Before you ditch your old analog phone service, here’s what you need to know.
VoIP, or voice-over-IP, is the result of cutting edge breakthroughs in IP telephony. The technology has the potential to allow consumers to slash their monthly phone bills, eliminate toll charges and leverage next generation calling features that were once out of reach to those with limited or restricted budgets.
Despite that cornucopia of potential benefits, migration isn’t as easy as plug-and-play. Migrating to VoIP from analog without first addressing the basics could be a costly mistake.
Here are a few of the things that you will need to know prior to switching to VoIP.
You may not be able to get rid of all of you analog line.
For businesses that use alarm systems, entrance door sensors, standard fax machines (not eFax), or other devices or functions that necessitate the use of analog phone lines it will likely be required to maintain some sort of analog / VoIP hybrid system in order to continue to support these systems. Luckily, the majority of VoIP solutions providers are well equipped to create this type of combination system with the use of special expansion cards or adapters.
That being said, there may be ways to replace these old analog devices with VoIP or Ethernet-powered devices that carry out the same functions. In most situations, upgrading the hardware to make it IP-ready is often more cost effective in the long run than continuing to pay to maintain the dated systems or devices would be.
You may need to update your office wiring.
If your physical office space and its wiring was designed more than a decade ago, you likely installed several runs of a CAT 6 wiring leading up to every workstation. And, that is okay if you’ve installed multiple wires and still have some freely available. VoIP runs off Ethernet. Certain VoIP systems can ‘share’ and Ethernet port between the computer and the phone, however, it is almost always best to power the phones through a separate network that can be independently managed and provision specifically for voice applications. It is beneficial to confirm that each port can be deliver power over Ethernet to avoid the need of having to plug the IP phone into the wall.

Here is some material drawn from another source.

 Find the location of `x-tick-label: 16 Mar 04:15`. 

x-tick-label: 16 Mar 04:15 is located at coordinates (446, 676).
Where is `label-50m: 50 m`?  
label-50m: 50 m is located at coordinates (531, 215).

You might need to upgrade switches and network infrastructure in order to achieve service quality and support traffic demand.
Regardless of whether or not your office wiring is capable of supporting a separate voice network, you will still need to determine your current data network traffic demands and whether or not you will require an additional device to separate voice traffic – such as a virtual LAN.

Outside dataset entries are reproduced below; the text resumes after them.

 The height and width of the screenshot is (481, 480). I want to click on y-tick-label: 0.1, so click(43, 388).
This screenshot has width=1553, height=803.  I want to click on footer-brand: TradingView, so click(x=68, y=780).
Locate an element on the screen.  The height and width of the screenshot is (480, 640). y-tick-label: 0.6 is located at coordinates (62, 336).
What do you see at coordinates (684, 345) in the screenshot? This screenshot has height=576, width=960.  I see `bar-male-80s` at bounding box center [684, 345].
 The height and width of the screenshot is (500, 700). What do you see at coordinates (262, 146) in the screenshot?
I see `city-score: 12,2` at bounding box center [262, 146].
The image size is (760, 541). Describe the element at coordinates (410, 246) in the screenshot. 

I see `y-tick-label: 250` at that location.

VoIP systems put strain on wide-area links, making it a vital success factor to understand typical traffic patterns, especially during peak usage times. You will need to uncover potential QoS issues and understand how these issues are managed over WAN links in order to effectively prioritize voice traffic and maintain a high level of call quality. Network switches should be examined as well. In certain situations, there may be bottlenecks that weren’t previously noticed when used in a data-only environment that might become problematic with the introduction of voice traffic.
Not all VoIP systems support remote offices.

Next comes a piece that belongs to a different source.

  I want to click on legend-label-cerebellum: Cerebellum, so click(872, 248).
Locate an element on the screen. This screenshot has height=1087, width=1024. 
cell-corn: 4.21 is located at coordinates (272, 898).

One of the biggest factors that draws businesses with multiple office locations and remote users to VoIP is the ability to instantly connect dispersed workers to the corporate phone system. Advanced ‘softphone’ applications that can be accessed from any computer and certain smartphones can mimic the effect that an employee is making a call directly from inside the business even if they are stationed elsewhere. Not all systems support this type of function. Depending on how you’ve configured and setup your VPN and / or firewalls, you may have to examine multiple VoIP systems before you find one that does everything you need it to.
You need VoIP if you want a true unified communications system
The quest of a truly unified communications structure is not new, nor is it restricted solely to VoIP. However, VoIP is an excellent foundation for a complete unified communications system. That being said, it is possible to create such a solution using an analogy system – however, you probably wouldn’t want to. It is significantly harder to achieve the kind of results you would expect using analog lines because they are not nearly as flexible as VoIP.
Leading manufacturers and developers have been making great traction adding unified communications functions to their IM and email platforms, however, it is up to you to take the time necessary to develop a concise understanding of what additional software or add-ons might be required for both the email and PBX systems to enable such features. In a perfect scenario, you would want your IM client to know when you are on the phone or when you are able to accept a call or when calls should be directed to voicemail or another number or location.
Switching to VoIP presents small and mid-sized businesses in particular with a competitive-edge and allows them to reap the rewards of a feature-rich communications powerhouse that was previously out of their reach. However, it is important to fight the urge to take the leap blindly, despite the promise of huge returns. Before switching, understand your business needs, determine your expectations and carefully measure your network capabilities and peak usage rates in order to ensure that you receive the greatest quality of service possible for your investment.